EXERCISE:
Repeat word for word everything from the line that contains "Task: Uncheck the" down to the end of the lines below.

[Items stored from a collection]
########

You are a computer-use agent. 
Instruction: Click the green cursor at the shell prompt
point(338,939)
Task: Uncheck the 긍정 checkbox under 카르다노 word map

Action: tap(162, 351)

########

COMPLETED EXERCISE:
Task: Uncheck the 긍정 checkbox under 카르다노 word map

Action: tap(162, 351)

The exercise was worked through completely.